純

バルバラ ~セーヌの黒いバラ~の純のレビュー・感想・評価

4.3
品があって、妖しく光るワインのような映画だった。その熟成された香りに包まれて、妖艶な彼女の瞳はわたしたちをぼんやりさせる。バルバラの心の揺らぎが、上品で美しい言葉と声で奏でられる。「キスを贈るわ 心の奥から 指先から」。口づけを贈られたゆっくりとした時間が、現実と夢を華麗に混ぜ合わせて、不思議な誰かになっていく。

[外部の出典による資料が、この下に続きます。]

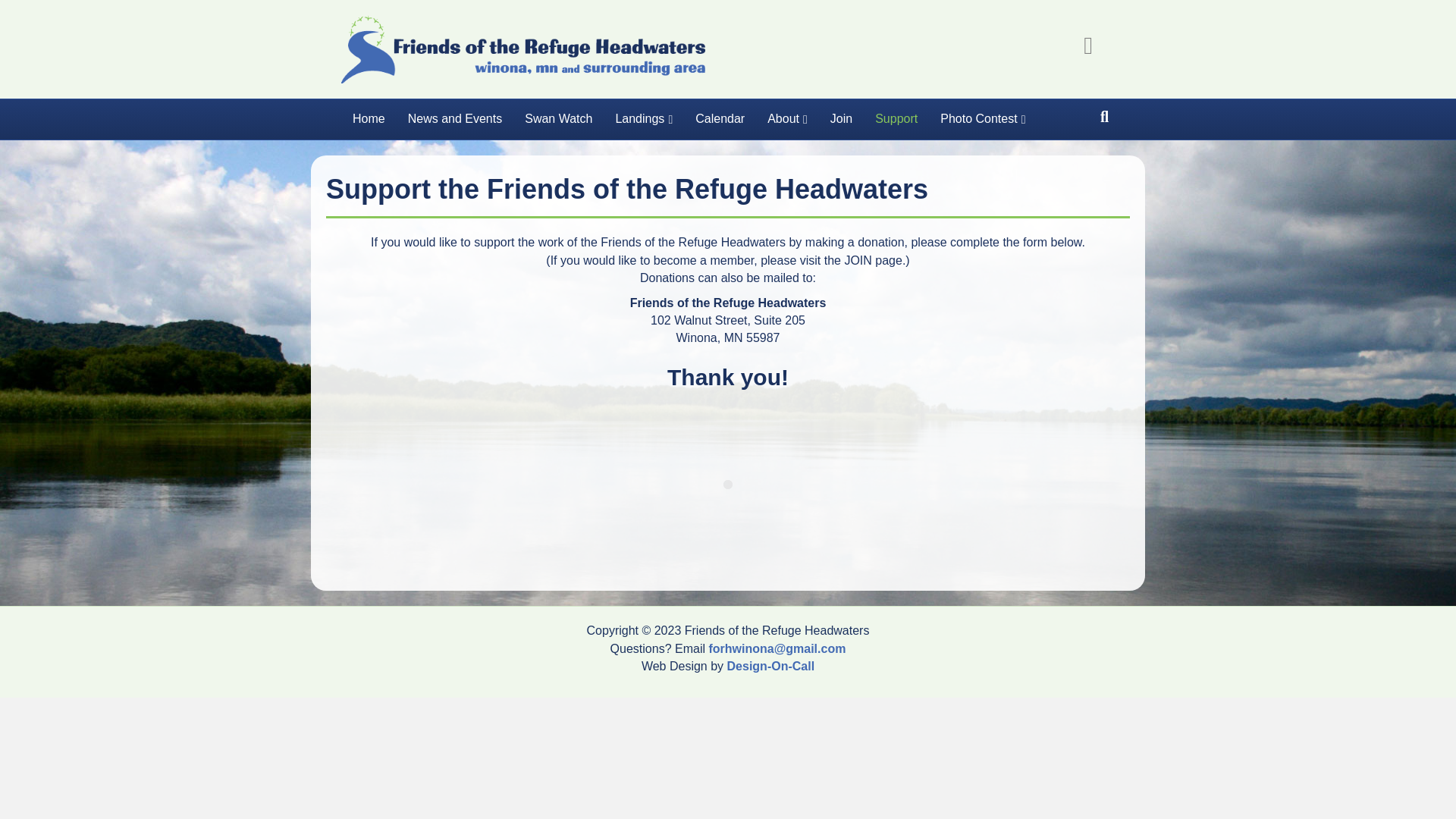
Join (840, 118)
Design-On-Call (770, 666)
Facebook (1088, 45)
Photo Contest (982, 119)
JOIN (857, 259)
News and Events (454, 118)
Home (368, 118)
Calendar (719, 118)
About (786, 119)
Swan Watch (558, 118)
Support (895, 118)
Landings (644, 119)
Given the description of an element on the screen output the (x, y) to click on. 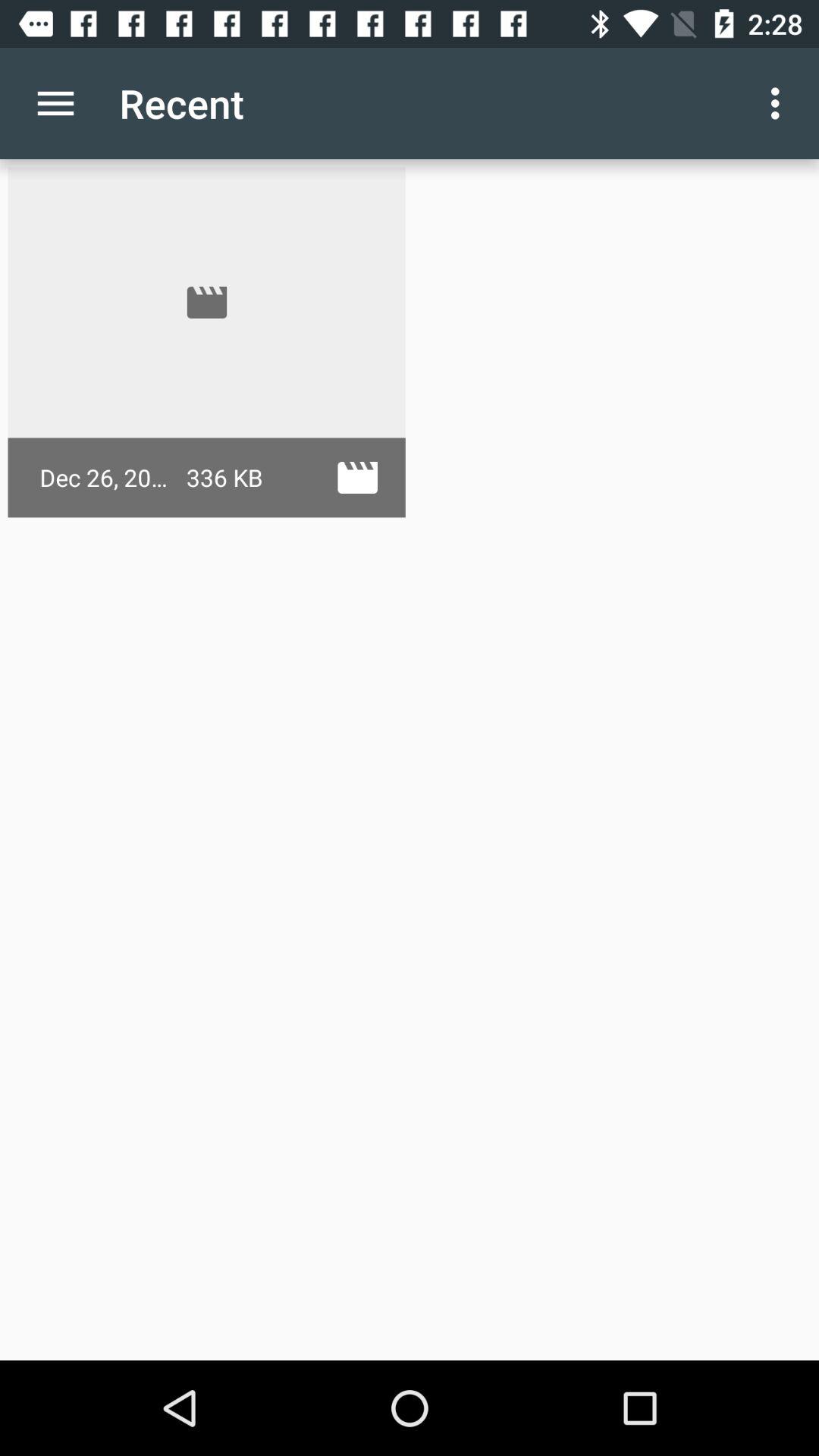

わたしの最後の春。あなたは英雄ヘラクレスじゃないけれど、素敵なことをしてくれた。とろけそうな囁き声だった。なんて美しい発音なんだろうと思う。言葉はいらない、と言いながら何度も歌うバルバラ。彼女を演じる女優。皆知っている心だと思った。言えないけど歌えるし、わからないけど見える、そんな誰かとの絆やつながりを鮮やかに思い出す、素敵な歌の数々が愛しかった。ああ、わたしたちの音楽だと抱きしめられる。彼女の唇から零れ落ちるのは、間違いなく、わたしたちの春や夜だったから。

愛を捧ぐ歌は、なんて広い世界なんだろうと思う。どこまでも伸びていく、どこまでもわたしを連れて行く、どこまでも続いていく。わたしの愛。あなたへの愛。あてのない愛。今夜こんなにも愛を全身に浴びて眠るあなたの夢が、いつまでもやさしい光を帯びていますように。そんな春に包まれるあなたの横顔が、世界でいちばんすきだ。

黒いベールに包まれた彼女が歌う、真っ白でやわらかい、ふたりきりのうつくしい季節。